What Uncommon People Have in Common
These dissidents all come from different backgrounds and work in different contexts. Still, there is value in bringing together examples like these, to help us better understand what makes such exceptional leaders.
Working on human rights and following dissidents like these—at times, even being lucky enough to work with them—I have found one trait keeps coming through: certainty of vision and focus.
Two decades ago, I asked the Russian investigative journalist and human rights defender Anna Politkovskaya how she could keep doing what she did. For her reporting on abuses by Russian forces in the Second Chechen War, the military detained her, beat her, and subjected her to a mock execution.
“How can you go on with your investigations?” I asked. “Surely you know the military’s intimidation is not just for show, and that they may actually kill you next time, no?”
“Of course,” she replied. She saw no choice: The crimes had to be exposed, and she was in a position to do it. She knew the risks.
Politkovskaya was poisoned on a plane in 2004, much as Navalny was last year. She survived the poisoning but was shot dead outside her apartment in 2006.
I don’t believe that human rights defenders like Politkovskaya have any desire to become martyrs. They feel taken over by the gravity of the issue and become possessed by the historical importance of what they do.

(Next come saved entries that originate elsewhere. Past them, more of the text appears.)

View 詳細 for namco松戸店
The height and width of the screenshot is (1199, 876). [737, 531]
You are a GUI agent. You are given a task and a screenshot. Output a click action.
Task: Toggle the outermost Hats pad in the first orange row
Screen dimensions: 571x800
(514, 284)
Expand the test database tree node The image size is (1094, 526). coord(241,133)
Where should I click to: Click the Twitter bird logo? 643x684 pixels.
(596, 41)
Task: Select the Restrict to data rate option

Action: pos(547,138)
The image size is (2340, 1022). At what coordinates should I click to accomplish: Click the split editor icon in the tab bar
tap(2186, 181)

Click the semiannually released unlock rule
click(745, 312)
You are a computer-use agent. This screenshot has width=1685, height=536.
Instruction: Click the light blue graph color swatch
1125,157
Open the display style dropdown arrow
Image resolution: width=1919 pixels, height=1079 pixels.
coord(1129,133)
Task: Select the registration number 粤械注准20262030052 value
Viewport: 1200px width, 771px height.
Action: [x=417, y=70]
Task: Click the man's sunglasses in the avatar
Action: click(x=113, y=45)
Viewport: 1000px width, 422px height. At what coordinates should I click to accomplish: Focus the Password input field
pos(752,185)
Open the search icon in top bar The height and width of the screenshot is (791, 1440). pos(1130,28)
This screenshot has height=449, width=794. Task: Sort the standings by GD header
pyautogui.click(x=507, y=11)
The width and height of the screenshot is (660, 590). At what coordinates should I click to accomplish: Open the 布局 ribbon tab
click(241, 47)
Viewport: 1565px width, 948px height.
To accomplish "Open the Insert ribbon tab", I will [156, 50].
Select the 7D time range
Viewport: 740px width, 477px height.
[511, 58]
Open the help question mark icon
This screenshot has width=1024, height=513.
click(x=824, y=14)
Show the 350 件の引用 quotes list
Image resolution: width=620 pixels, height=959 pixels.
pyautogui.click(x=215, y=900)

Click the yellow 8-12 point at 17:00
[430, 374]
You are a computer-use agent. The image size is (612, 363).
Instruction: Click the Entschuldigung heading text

All such dissidents see what is fundamental in a way that those around them do not—or at least cannot put into words. Their societies are mired in corruption and power networks, but they cut through it with basic demands that resonate: the right to speak your mind; the right to a healthy environment; the right to protest peacefully; the right to vote for your leaders and have your vote counted. They’re not asking for the world, but for what hundreds of millions of people around the world already have—and often take for granted.
It’s the simplicity of their message that makes these dissidents effective. That simplicity can be the catalyst for widespread support, and the politically minded among them know that. But what’s true of all of them is this: They can’t see it any other way.
Most people look at Navalny returning to Russia, and consider it irrational. But a dissident sees the irrational as a calling. And if what’s “rational” means social consensus, then these paths do look “irrational.” But for the dissidents, it’s the authorities who are irrational. The dissidents remain hard-headed year after year until—with hard work and luck—more and more of society flips what it sees as rational and irrational. Then we witness a victory in a courtroom, or a pivotal election result, or maybe even something monumental like the end of an oppressive system.
More often, sadly, the authorities crush them. The fact is that most dissidents don’t end up persuading their societies to change. Many dissidents face an awful fate that they could see coming. It’s not that they don’t care about their own life; it’s that they want to make their one life matter.
Along with my colleagues, I was privileged to join in a long-distance interview last year of a jailed human rights defender in Kyrgyzstan, Azimjon Askarov, just months before he died in prison because the authorities denied him adequate medical care. Of the many profound things he said after 10 years of wrongful imprisonment, I’ll remember this most: “Even though I am in prison, I feel the freedom of my soul.”
Many will think that sounds irrational. But within this worldview, which I am beginning to understand and share, it makes sense. Repressive authorities keep trying to gaslight us. But we hold on to what’s real, at least in the one place that we control and they can’t reach: the soul.
We see dissidents’ bravery and vision as inspiring, but also incomprehensible. We struggle to understand what makes them choose such a dangerous path. But that’s just it: We see it as a brave choice. They don’t see any choice at all.